## WHAT IS REQUIRED
Please give the entries again in full and exactly, without any picture.

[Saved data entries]
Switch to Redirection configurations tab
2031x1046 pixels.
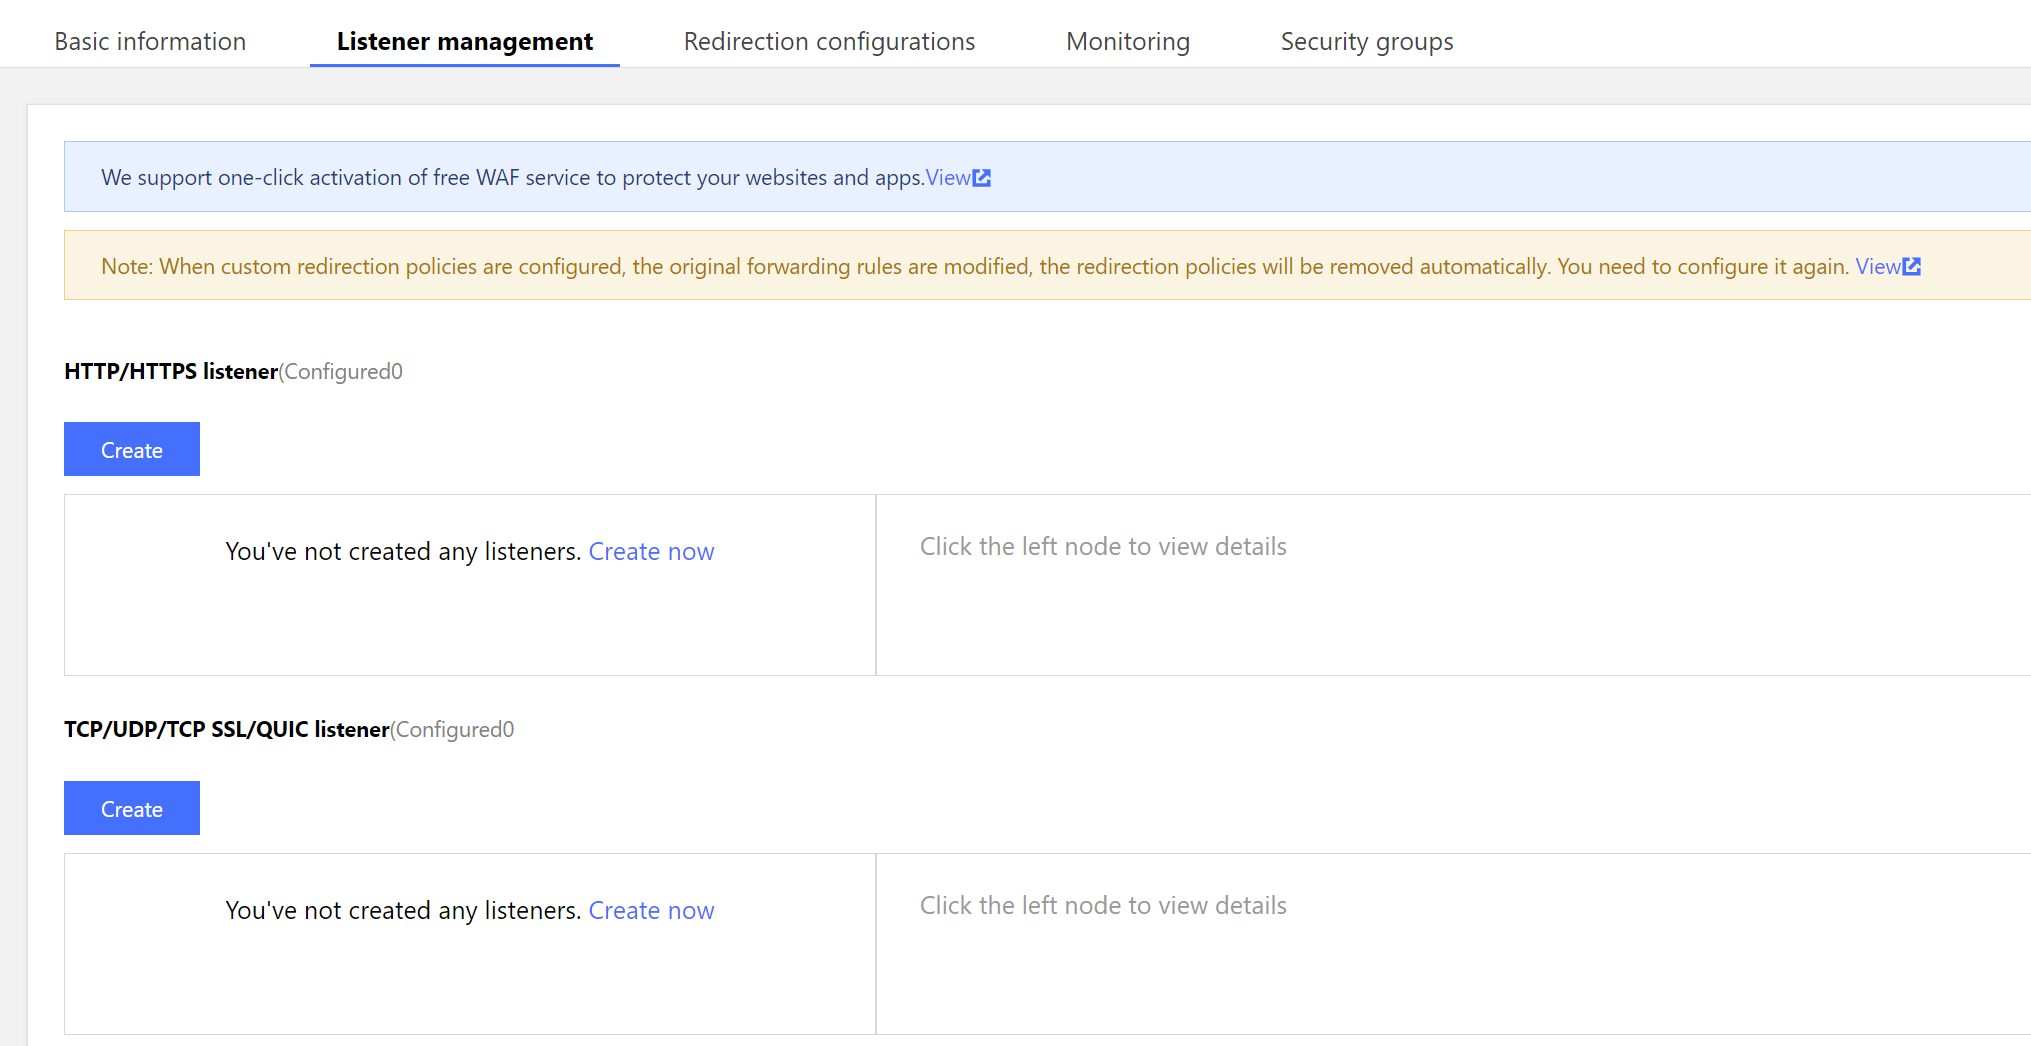tap(829, 41)
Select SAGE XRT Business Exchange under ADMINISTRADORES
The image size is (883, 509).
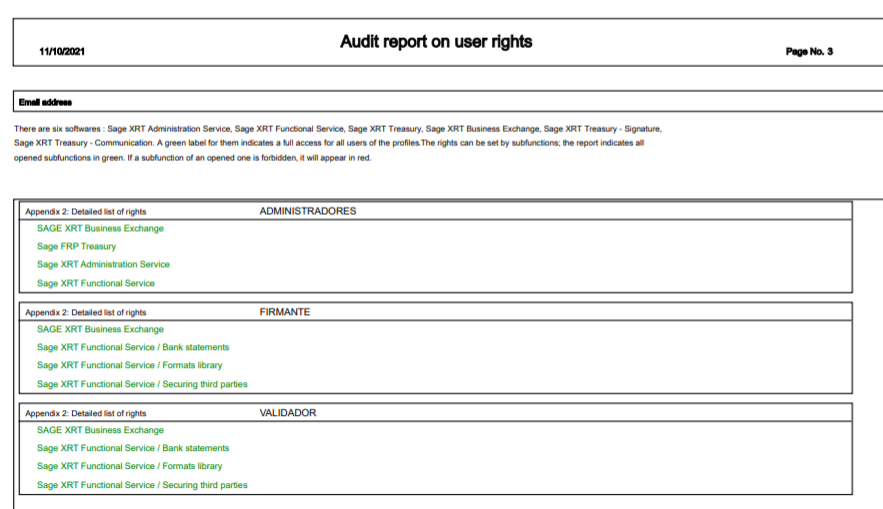(100, 229)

## REPLY TO THE TASK
Switch to Redirection configurations tab
2031x1046 pixels.
tap(829, 41)
Select SAGE XRT Business Exchange under ADMINISTRADORES
The image size is (883, 509).
(100, 229)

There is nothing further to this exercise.